Mittelfeld-Star des FC Bayern München fehlt wegen einer Sprunggelenksverletzung seit dem 11. ...
Weiter Rätsel über Ribéry-Comeback

An Schachtjor Donezk hat Franck Ribéry (rechts), hier im Zweikampf mit seinem neuen Teamkollegen Douglas Costa (links), keine gute Erinnerungen. Seit der Champions-League-Partie am 11. März hat der Franzose wegen einer Sprunggelenksverletzung kein Spiel mehr bestritten. Bild: dpa
Die Frage nach der Gesundheit von Franck Ribéry ist alles andere als ein Lieblingsthema von Pep Guardiola. Seit dem 11. März, als der Mittelfeld-Star beim 7:0 gegen Schachtjor Donezk in der Champions-League stark auftrumpfte, fehlt der Publikumsliebling dem FC Bayern wegen seines verletzten rechten Sprunggelenks. Ganz besonders dürfte den sensiblen Fußballer und seinen eifrigen Trainer dabei nerven, dass keiner den Zeitpunkt der Rückkehr nennen kann.

Mit Krücken und Gips

"Ich will nicht hören, wie lange es mit der Verletzung dauert", erklärte Guardiola, der auch beim Münchner Trainingsauftakt auf den Ausnahmekönner verzichten musste. "Er wird zurückkommen, aber ich weiß nicht wann. Die erste Idee war vier, fünf Tage. Jetzt ist er immer noch verletzt." Mit trauriger Miene war Ribéry fernab der schwitzenden Kollegen mit Krücken und Gips am rechten Fuß zu sehen, als diese die Trainingsarbeit wieder aufnahmen. "Wir müssen ihm helfen. Es ist eine harte Periode für ihn. Er ist ein Kämpfer. Er hat alles gemacht, um so schnell wie möglich in die Mannschaft zurückzukommen", sagte Guardiola.
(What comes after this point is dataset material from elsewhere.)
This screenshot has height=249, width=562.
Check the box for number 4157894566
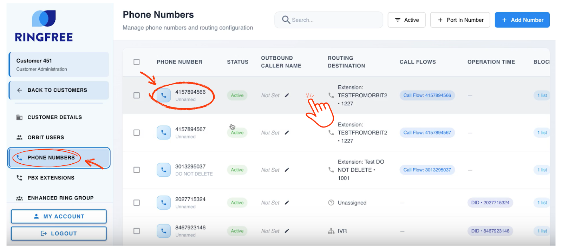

Abseits des Teams versuchte Ribéry in einer seiner härtesten Phasen in bislang acht Jahren beim FC Bayern bei den Eltern in der französischen Heimat Boulogne-sur-Mer dieser Tage auf andere Gedanken zu kommen. Die China-Reise Mitte Juli wird er verpassen, eine Rückkehr zum Saisonstart Mitte August erwartet derzeit auch kein Fan. Dagegen ist Arjen Robben, Leidensgenosse aus der Vorsaison, längst wieder im Training. Und nach der offiziellen Teampräsentation am Samstag nimmt auch der als Alternative für 30 Millionen Euro aus Donezk für fünf Jahre verpflichte Douglas Costa die schweißtreibende Arbeit auf.

Vertrag läuft bis 2017

Ribéry, der französische Stimmungsfußballer, dessen Vertrag wie der von Robben bis 2017 läuft, kann über den Tag seines Comebacks nur rätseln. "Franck ist verletzt, er kann nicht eingreifen. Wir hoffen, dass er bald zurückkommt", sagte Sportvorstand Matthias Sammer und betonte mit Blick auf den Neuzugang: "Douglas Costa ist grundsätzlich nicht ein Ersatz für Franck Ribéry."

Doch der Brasilianer, der pikanterweise in den Duellen mit Donezk gegen Ribéry ausgeteilt hatte, erhöht auf jeden Fall die Möglichkeiten auf dem Flügel. "Wir brauchten einen Spieler für das Eins gegen Eins, weil wir in der letzten Saison Probleme mit diesen Situationen hatten", erklärte Guardiola. "Wir haben zwei überragende Spieler, aber wir brauchten einen mehr für diese Position."